• **What you need to do**: Rewrite the rows below, substituting "Find an element" for every occurrence of "Locate an element" and leaving everything else the same.

_____

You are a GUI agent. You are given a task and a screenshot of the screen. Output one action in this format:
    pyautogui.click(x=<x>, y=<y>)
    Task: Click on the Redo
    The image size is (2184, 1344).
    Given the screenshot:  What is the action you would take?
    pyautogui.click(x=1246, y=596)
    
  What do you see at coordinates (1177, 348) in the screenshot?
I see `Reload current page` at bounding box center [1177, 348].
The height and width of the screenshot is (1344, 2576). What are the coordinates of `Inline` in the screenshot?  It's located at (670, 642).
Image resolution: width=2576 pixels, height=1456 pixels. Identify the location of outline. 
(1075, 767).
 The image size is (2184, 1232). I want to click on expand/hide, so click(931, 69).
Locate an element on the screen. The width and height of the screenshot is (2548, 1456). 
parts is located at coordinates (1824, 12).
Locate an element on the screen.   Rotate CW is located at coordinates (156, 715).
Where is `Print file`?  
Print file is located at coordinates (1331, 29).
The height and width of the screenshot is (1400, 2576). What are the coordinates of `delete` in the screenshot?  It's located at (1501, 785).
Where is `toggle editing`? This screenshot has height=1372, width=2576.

_____

• **Solution to the problem**:
You are a GUI agent. You are given a task and a screenshot of the screen. Output one action in this format:
    pyautogui.click(x=<x>, y=<y>)
    Task: Click on the Redo
    The image size is (2184, 1344).
    Given the screenshot:  What is the action you would take?
    pyautogui.click(x=1246, y=596)
    
  What do you see at coordinates (1177, 348) in the screenshot?
I see `Reload current page` at bounding box center [1177, 348].
The height and width of the screenshot is (1344, 2576). What are the coordinates of `Inline` in the screenshot?  It's located at (670, 642).
Image resolution: width=2576 pixels, height=1456 pixels. Identify the location of outline. 
(1075, 767).
 The image size is (2184, 1232). I want to click on expand/hide, so click(931, 69).
Find an element on the screen. The width and height of the screenshot is (2548, 1456). 
parts is located at coordinates (1824, 12).
Find an element on the screen.   Rotate CW is located at coordinates (156, 715).
Where is `Print file`?  
Print file is located at coordinates (1331, 29).
The height and width of the screenshot is (1400, 2576). What are the coordinates of `delete` in the screenshot?  It's located at (1501, 785).
Where is `toggle editing`? This screenshot has height=1372, width=2576.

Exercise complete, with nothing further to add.